Prior to implementing T3Ster functionality, Toyota's design process began with the design of the module that was then built into a prototype and tested under different conditions such as switching frequency or grease thickness for the IGBT etc. Measurements were then taken with a thermal camera and the results evaluated. An unsatisfactory or inaccurate result required the team to go back and change the design and repeat the steps. Nishimori says, "When the design changes again, the re-evaluation of a new prototype took a lot of lead time, effort and cost."

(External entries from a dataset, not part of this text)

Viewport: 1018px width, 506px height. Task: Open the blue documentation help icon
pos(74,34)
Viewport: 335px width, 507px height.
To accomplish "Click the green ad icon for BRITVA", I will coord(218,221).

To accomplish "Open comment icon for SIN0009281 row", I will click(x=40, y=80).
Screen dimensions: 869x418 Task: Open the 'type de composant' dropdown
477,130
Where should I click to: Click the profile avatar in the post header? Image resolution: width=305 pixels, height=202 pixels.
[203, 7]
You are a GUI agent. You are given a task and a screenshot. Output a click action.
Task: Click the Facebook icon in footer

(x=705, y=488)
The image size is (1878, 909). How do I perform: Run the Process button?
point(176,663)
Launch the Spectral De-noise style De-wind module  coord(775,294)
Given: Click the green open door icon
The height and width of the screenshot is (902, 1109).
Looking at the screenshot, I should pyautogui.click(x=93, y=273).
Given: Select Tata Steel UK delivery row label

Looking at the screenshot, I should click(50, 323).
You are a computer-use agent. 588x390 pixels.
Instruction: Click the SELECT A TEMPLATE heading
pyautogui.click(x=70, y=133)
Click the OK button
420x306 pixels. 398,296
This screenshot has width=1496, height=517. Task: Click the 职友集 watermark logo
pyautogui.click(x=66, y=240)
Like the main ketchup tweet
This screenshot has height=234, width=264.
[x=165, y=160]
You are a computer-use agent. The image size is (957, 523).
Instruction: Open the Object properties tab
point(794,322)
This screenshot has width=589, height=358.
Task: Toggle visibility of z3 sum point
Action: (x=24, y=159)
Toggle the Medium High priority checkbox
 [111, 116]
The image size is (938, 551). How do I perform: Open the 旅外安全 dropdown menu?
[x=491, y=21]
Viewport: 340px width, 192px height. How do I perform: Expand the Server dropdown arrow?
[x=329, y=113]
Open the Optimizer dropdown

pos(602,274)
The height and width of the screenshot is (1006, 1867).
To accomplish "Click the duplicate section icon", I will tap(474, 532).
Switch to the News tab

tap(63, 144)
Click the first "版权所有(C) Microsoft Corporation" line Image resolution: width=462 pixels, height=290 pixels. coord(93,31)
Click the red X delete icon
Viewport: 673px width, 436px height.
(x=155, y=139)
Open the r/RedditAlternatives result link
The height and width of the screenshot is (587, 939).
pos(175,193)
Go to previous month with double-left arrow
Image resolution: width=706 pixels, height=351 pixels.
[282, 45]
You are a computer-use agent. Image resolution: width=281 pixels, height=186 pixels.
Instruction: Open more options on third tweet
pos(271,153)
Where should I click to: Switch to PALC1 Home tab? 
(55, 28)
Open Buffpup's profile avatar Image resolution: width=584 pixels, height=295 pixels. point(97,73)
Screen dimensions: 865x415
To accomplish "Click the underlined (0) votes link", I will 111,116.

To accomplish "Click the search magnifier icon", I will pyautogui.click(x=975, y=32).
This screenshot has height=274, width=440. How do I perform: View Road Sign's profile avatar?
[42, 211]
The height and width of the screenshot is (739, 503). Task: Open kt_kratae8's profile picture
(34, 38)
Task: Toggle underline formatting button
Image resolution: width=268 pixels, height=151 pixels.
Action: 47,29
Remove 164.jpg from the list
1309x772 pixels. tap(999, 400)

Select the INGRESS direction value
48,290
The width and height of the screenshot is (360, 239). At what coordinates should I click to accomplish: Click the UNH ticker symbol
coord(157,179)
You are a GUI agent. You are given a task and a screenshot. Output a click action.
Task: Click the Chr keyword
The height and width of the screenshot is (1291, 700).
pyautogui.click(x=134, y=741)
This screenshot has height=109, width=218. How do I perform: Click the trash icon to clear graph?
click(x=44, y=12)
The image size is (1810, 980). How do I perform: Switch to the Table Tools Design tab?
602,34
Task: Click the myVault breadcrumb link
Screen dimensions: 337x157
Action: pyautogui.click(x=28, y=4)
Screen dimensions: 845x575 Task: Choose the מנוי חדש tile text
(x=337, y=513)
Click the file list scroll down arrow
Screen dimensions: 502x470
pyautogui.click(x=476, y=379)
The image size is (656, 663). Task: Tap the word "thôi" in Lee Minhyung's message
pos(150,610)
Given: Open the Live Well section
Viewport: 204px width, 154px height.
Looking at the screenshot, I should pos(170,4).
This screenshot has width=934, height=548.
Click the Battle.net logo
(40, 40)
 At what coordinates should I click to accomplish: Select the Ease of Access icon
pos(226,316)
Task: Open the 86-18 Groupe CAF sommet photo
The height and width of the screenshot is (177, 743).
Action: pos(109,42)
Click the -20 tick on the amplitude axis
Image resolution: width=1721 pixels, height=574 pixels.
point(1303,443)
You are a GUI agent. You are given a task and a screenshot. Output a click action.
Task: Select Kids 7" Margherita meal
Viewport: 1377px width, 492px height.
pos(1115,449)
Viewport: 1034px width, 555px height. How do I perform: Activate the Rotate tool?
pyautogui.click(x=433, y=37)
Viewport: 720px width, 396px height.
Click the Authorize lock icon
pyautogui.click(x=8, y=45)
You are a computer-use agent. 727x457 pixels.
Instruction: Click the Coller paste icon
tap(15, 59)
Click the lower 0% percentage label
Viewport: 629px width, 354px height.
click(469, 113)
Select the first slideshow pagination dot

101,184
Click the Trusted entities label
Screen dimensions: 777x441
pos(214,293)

Toyota's goal is to optimize the process to achieve highly accurate and repeatable results in a shorter time and therefore be more efficient. "T3Ster gave us a detailed insight into the structure of the component and its heat flow path. It shows the difference in thermal resistance in the vicinity of the tested element clearly and the measurements can be verified before and after durability tests to identify any changes in the heat dissipation characteristics." Toyota was also able to detect details in the structure, even in molded components when measuring all elements of the module at once. "We were even able to measure the bonding material under the element that matches the design value." With the help of T3Ster, Toyota is able to quickly feedback highly accurate results to the designers in order to further improve the design. Everything from grease thickness to bonding state could be optimized. Previously Toyota was unable to verify the status of the product and its heat dissipation in the vicinity of the molded element.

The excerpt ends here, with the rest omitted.